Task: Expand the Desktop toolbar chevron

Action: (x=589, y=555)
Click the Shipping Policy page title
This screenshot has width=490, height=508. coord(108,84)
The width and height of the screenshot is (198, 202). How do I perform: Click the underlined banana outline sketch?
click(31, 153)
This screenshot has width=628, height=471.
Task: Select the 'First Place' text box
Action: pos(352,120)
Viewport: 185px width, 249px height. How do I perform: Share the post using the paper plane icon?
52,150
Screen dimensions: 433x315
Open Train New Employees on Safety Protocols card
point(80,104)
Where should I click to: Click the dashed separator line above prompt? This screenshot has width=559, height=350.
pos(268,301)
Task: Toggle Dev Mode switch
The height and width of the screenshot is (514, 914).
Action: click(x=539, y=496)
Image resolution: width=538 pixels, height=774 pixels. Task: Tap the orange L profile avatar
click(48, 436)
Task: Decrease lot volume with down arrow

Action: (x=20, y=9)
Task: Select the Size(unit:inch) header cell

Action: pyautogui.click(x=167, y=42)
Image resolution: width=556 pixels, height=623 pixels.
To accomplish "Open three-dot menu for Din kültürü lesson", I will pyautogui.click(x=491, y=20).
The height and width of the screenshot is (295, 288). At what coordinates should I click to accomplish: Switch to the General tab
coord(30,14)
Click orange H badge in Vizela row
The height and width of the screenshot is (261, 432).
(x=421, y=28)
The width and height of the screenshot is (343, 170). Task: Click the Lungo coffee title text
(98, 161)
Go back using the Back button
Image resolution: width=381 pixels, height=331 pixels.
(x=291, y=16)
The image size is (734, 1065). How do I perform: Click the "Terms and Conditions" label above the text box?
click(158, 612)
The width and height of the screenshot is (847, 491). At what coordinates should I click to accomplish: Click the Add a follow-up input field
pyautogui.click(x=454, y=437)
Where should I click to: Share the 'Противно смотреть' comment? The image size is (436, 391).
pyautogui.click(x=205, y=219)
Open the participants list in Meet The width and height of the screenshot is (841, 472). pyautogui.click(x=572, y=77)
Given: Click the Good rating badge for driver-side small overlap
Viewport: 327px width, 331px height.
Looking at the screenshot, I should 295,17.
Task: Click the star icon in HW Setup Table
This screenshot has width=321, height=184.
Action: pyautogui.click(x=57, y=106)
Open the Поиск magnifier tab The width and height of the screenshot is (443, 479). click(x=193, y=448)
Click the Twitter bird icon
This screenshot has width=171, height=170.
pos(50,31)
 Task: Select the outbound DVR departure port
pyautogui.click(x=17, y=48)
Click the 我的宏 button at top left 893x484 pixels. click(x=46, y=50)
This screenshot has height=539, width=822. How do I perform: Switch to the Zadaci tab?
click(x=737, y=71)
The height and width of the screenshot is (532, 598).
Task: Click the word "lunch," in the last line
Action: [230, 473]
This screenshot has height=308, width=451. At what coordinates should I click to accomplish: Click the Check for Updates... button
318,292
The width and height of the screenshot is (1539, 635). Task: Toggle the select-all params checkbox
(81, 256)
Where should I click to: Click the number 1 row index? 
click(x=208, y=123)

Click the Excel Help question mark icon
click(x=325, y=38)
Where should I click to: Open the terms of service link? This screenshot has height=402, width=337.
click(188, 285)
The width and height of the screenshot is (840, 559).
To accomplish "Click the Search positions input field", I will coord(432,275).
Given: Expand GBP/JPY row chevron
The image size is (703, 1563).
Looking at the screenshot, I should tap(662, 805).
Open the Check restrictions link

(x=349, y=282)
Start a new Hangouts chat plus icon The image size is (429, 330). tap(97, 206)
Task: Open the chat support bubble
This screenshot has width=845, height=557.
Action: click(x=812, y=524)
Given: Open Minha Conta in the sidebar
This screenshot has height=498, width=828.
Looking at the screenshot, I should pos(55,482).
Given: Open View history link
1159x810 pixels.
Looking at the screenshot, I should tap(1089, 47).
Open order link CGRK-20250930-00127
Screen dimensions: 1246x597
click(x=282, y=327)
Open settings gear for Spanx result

Try it:
Look above for the line with "Go back using the Back button" and the line with "Given: Click the", and reproduce exactly those two lines plus every line between, nothing more.

Reply:
Go back using the Back button
Image resolution: width=381 pixels, height=331 pixels.
(x=291, y=16)
The image size is (734, 1065). How do I perform: Click the "Terms and Conditions" label above the text box?
click(158, 612)
The width and height of the screenshot is (847, 491). At what coordinates should I click to accomplish: Click the Add a follow-up input field
pyautogui.click(x=454, y=437)
Where should I click to: Share the 'Противно смотреть' comment? The image size is (436, 391).
pyautogui.click(x=205, y=219)
Open the participants list in Meet The width and height of the screenshot is (841, 472). pyautogui.click(x=572, y=77)
Given: Click the Good rating badge for driver-side small overlap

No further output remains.